WORK TASK.
Leaving out every image, restate all the records word for word.

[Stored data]
----

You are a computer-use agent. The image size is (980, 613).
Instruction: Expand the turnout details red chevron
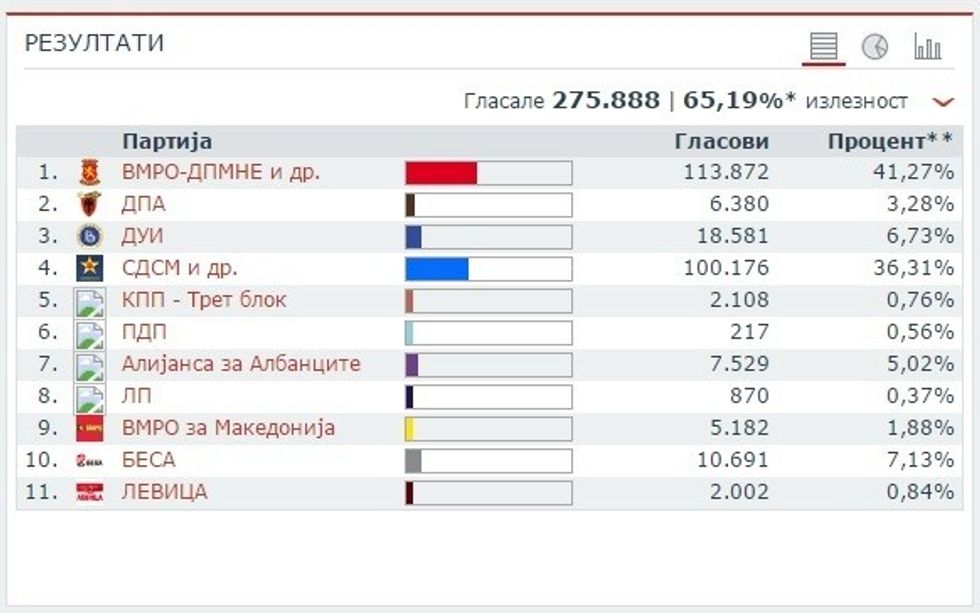pyautogui.click(x=941, y=101)
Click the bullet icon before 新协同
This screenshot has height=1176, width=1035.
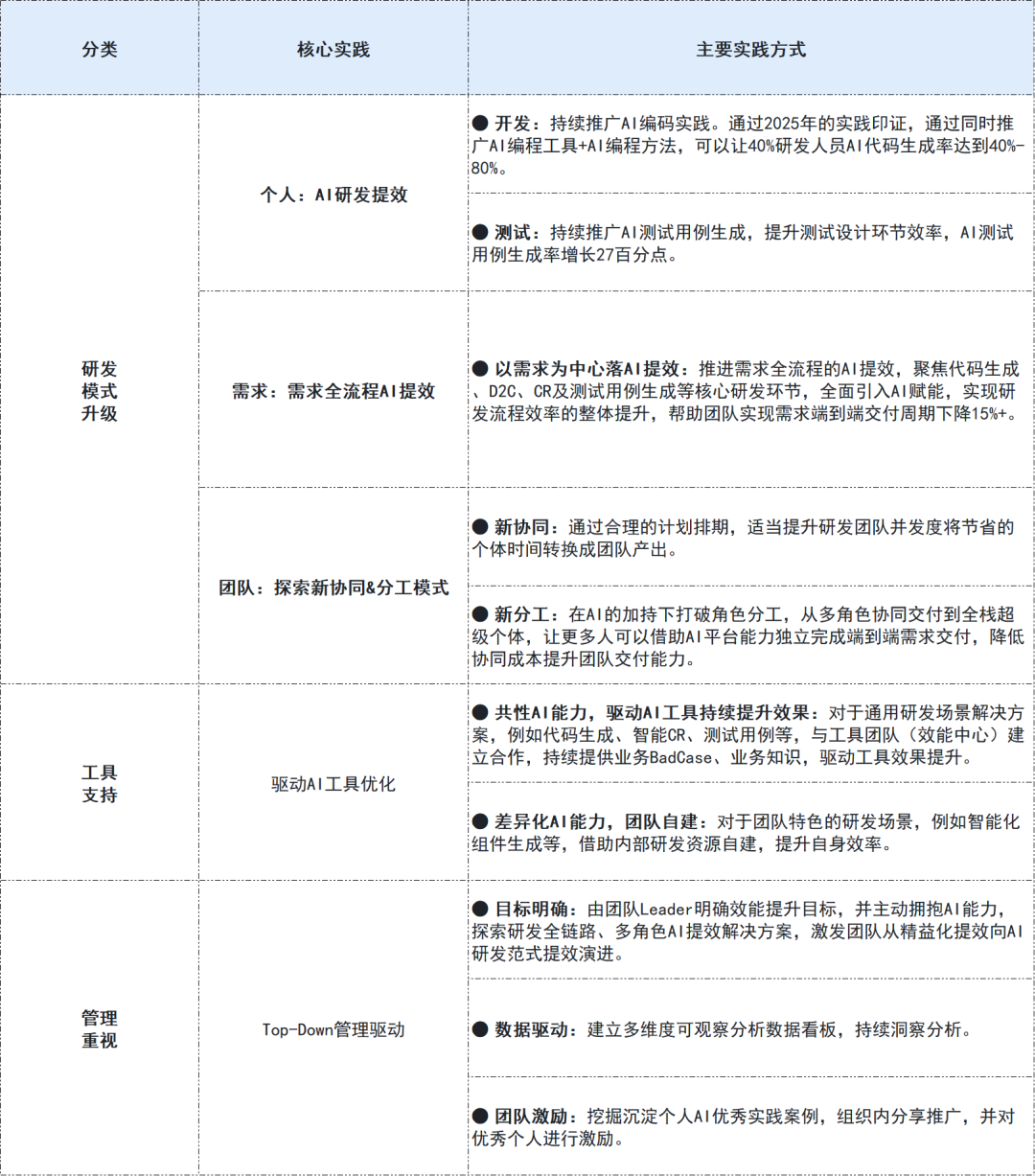(x=479, y=524)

----

TASK SOLUTION.
You are a computer-use agent. The image size is (980, 613).
Instruction: Expand the turnout details red chevron
pyautogui.click(x=941, y=101)
Click the bullet icon before 新协同
This screenshot has height=1176, width=1035.
(x=479, y=524)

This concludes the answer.